G inny shut her eyes tight as she leaned back against the porch railing.

She felt a teensy bit bad about the man’s ruined suit, but she hadn’t asked him to grab the ladder.

She’d gotten ahold of the gutter and was using it to pull herself safely back against the house when he’d muscled it forward ( typical man!

), knocking a gallon of paint down onto himself.

And none of that would have happened if he hadn’t squealed up to the place like a formula one racer, startling her nearly to death.

She felt worse about first ignoring his plight and then laughing about it. Neither of those behaviors had been very polite, but they were all she could manage in the moment. Even dripping with baby blue paint, the guy looked like a Roman god.

She’d quick invented that stupid line about imagining a man-shaped chip of paint, because what she’d really been imagining was him completely covered in blue paint—and only paint.

He would have looked like a Michelangelo carving with his soft curls, deep-set eyes, and strong nose.

Even through the fabric of his suit, she could tell he was fit.

Plenty of rippling abs and taut calves hidden there for an ancient sculptor to lovingly chisel from cold, hard stone.

Rather than stare at him as if he were priceless art on a pedestal in a museum, her brain had switched into say-something-childish-or-stupid mode.

Stopping herself from imagining such things was the main reason she was keeping her eyes closed even now. As long as she wasn’t looking at him, she wanted him to leave.

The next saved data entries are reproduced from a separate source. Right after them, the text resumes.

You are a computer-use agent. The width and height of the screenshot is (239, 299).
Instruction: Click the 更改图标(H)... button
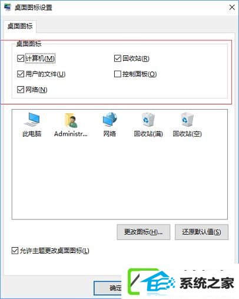(x=144, y=232)
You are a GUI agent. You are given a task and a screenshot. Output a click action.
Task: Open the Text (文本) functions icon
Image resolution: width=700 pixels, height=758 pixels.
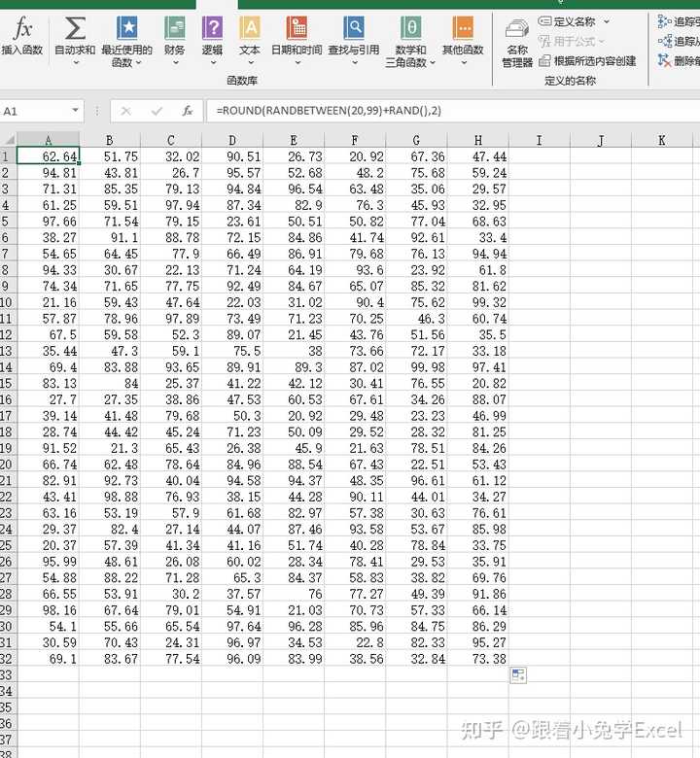point(250,28)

There was no chance that a guy in a tailored suit and driving a car that expensive also owned—or had any interest in owning—a tiny, run-down old house on a misbegotten street.

Whatever was happening here, he was clearly confused.

Figuring stuff like that out was Monique’s specialty.

Once Monique called her back, Ginny was confident her sister would send him on his gorgeous way back to ancient Rome or wherever.

In the meantime, sexy man had sexy walked his sexy self forward to within feet of where Ginny sat. Even if she’d wanted to, she couldn’t help overhearing snippets of the conversation with his attorney. They were both controlled yelling, though the lawyer’s voice sounded tinny and far away.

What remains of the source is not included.